Verizon customers should expect to pay more for Fios and their wireless service, as the company looks for ways to increase revenue to justify its spending on its infrastructure.
The cost of Verizon's Fios and wireless service are expected to go up during the next several months, as the company hikes prices and introduce new plans that demand customers pay more for the data they consume.
Speaking at the JP Morgan investor conference Tuesday, Fran Shammo, Verizon Communications' CFO, said the company is planning to increase fees and prices for its Fios Internet and TV services. He also promised investors that wireless customers would soon be spending more on its service after the company implements a new "data share" plan for its 4G LTE network.

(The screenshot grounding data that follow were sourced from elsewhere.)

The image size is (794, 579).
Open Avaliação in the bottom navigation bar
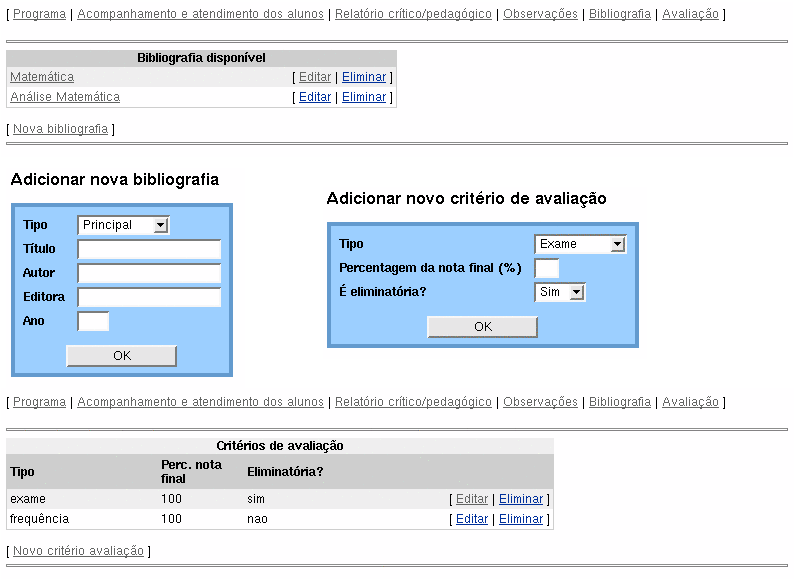pos(690,402)
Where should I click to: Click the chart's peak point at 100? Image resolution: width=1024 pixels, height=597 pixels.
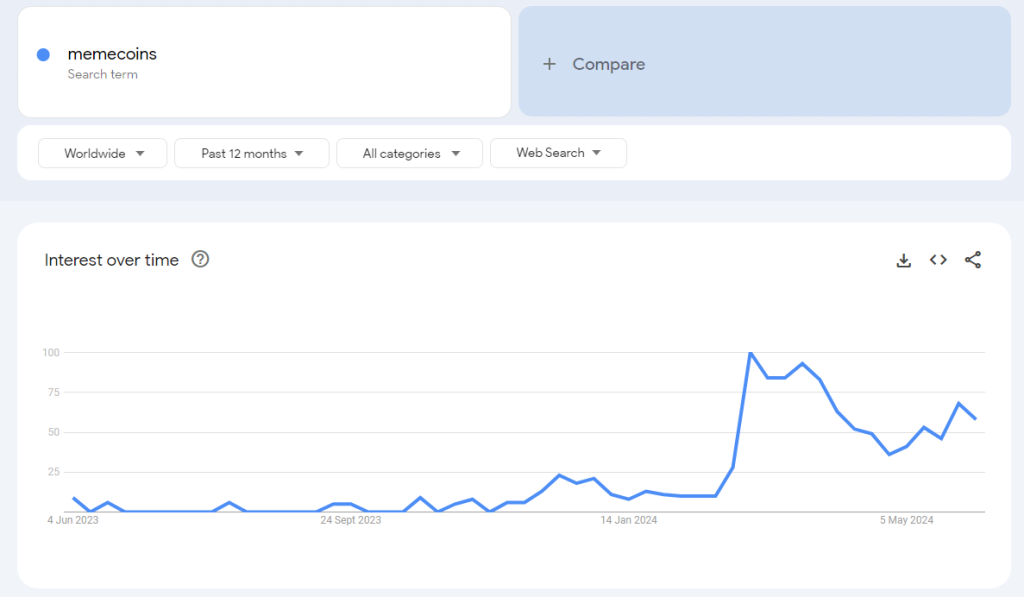pos(750,353)
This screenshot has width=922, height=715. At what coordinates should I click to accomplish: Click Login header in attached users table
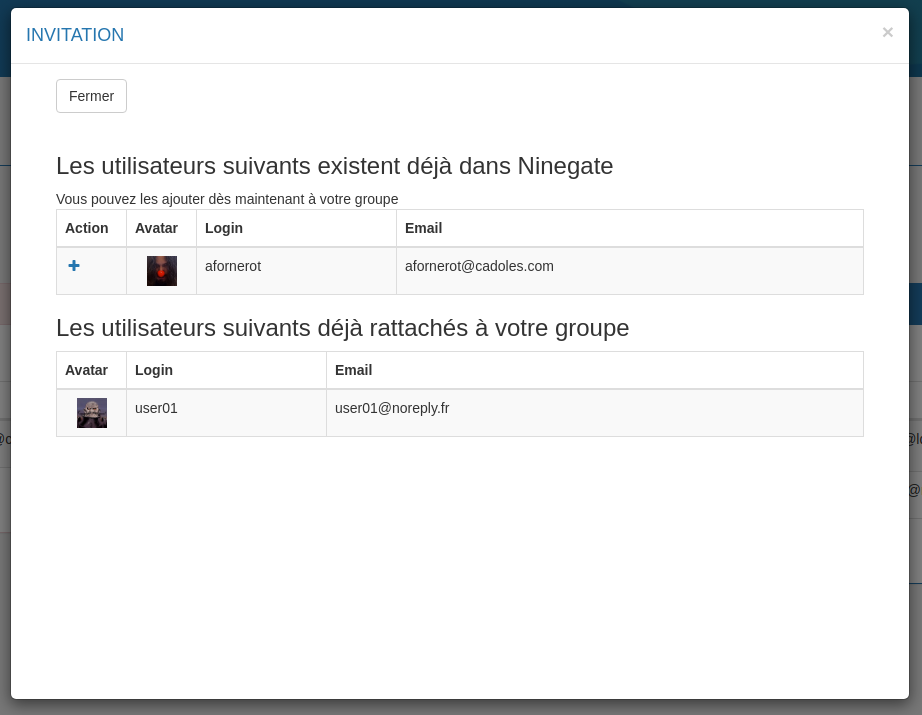pos(154,370)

Shammo's comments were meant to assure investors that Verizon is working hard to monetize the capital it's spending both on its fiber-to-the-home Fios network, as well as the 4G LTE wireless build-out. Verizon spent about $23 billion on its Fios fiber network through 2010. And the company is spending billions to build its 4G LTE network, including the $5 billion it spent on the 700MHz wireless spectrum used for the initial launch of the network and the $3.6 billion it plans to spend on additional spectrum from cable operators to keep up with demand for more network capacity.

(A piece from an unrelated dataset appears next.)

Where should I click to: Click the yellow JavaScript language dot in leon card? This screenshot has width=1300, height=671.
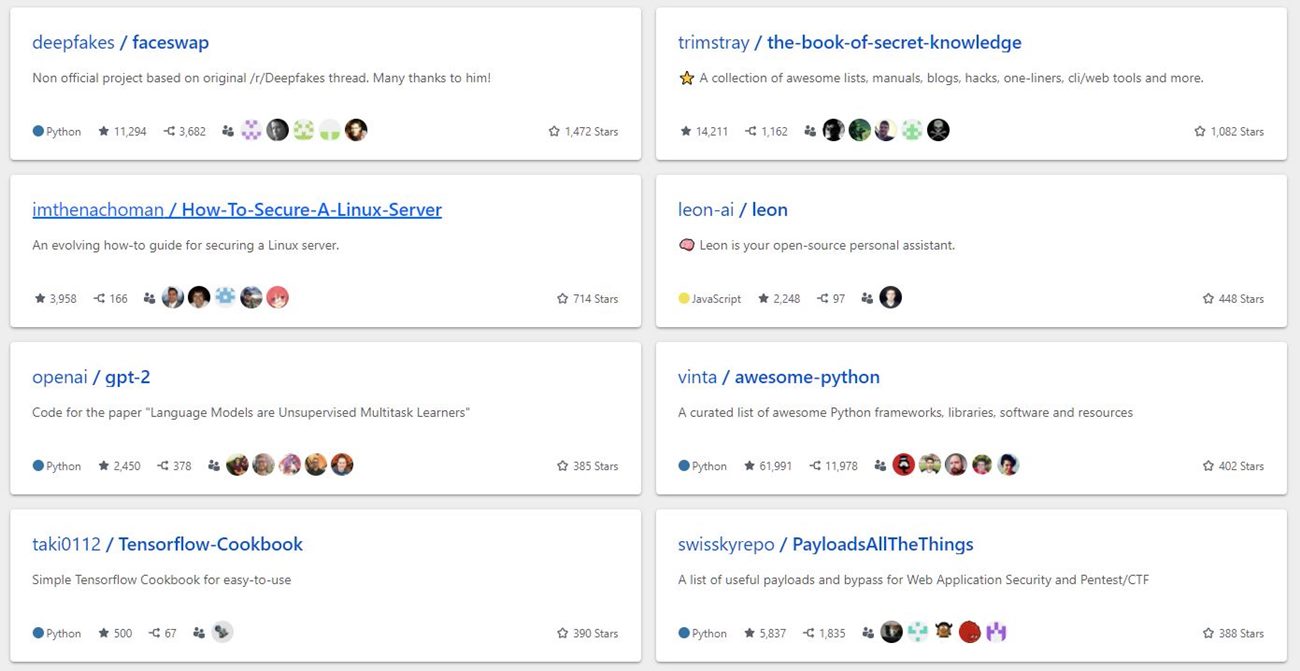pyautogui.click(x=684, y=299)
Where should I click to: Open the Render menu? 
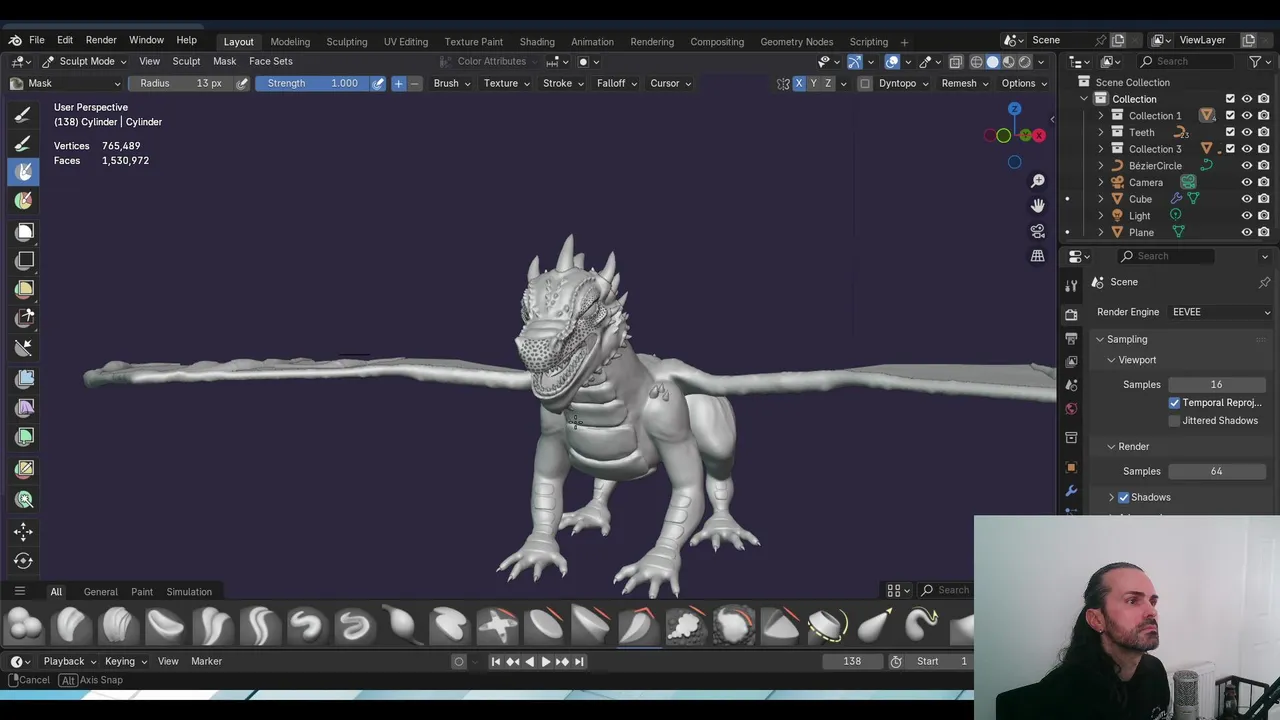(x=101, y=40)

Shammo said the company currently has no plans to build out the Fios service to new areas, but he said that if the service becomes profitable, the company may re-examine its options. And he said that if the company is able to complete its purchase of wireless spectrum from cable operators, it won't need to invest in more spectrum for several years.
On the wireless side of the business, Verizon will soon move customers off its unlimited data plans and force all customers onto 4G LTE "share plans." These plans will allow users to share their data with other people on their plans or to connect multiple devices to their account, such as iPads and other Internet-enabled devices. And eventually, Shammo theorized this move will lead to more consumption, and thus more money in Verizon's pockets.
"I think revenue ARPU [average revenue per user] will continue to grow as we get into data share plans and people start to connect more devices [on the network]," he said, according to the transcript of the event. "As they add more devices, they are going to have to buy up into tiers. So again, you will see the revenue increase there."
In terms of Fios, Shammo said that the company is already winning about 50 percent of the available market in some areas. And even though he said that the paid TV and broadband markets are competitive, he believes the company doesn't have to be so aggressive in its pricing to continue to win new customers.
"I think you're seeing a little bit of pullback on those promotional-type items and the aggressiveness that we have in the marketplace," he said. He went onto say that strong customer satisfaction for the Fios TV product means that the company can charge more for the service.
"Given the Consumer Reports article and the Consumer Index article, I think we can be less aggressive," he said. "Word-of-mouth is the best advertising we can get."
What this means is that sweet deals once offered by Verizon to new subscribers that undercut cable competitors will likely go away. Existing Fios customers can also expect price increases when they renew their contracts.
"You'll see us do some price increases here over the next two quarters to offset the content increase," Shammo said. "And that will also contribute more profitability to the bottom line...We are switching around our bundles and the customers that are coming out of the current bundles will be priced up to the newer bundles. So you are going to see really a shift over the next two to three quarters in price-ups coming out of FiOS."
Shammo said that the company will increase fees on rental charges for set-top boxes and digital converters.
Verizon's price hikes and plans to bump up consumer spending for wireless services may not sit well with consumers. Still, Shammo said he doesn't expect these changes to drive consumers toward its competitors. He pointed the company's recent move to charge a $30 upgrade fee to wireless subscribers who want to buy a new smartphone when their contracts are up for renewal. This new fee is to help offset the cost of the subsidy that Verizon pays for every new smartphone it sells to subscribers. Shammo said that the company has not seen "any impact from a customer base from that fee. So that was the right thing to do."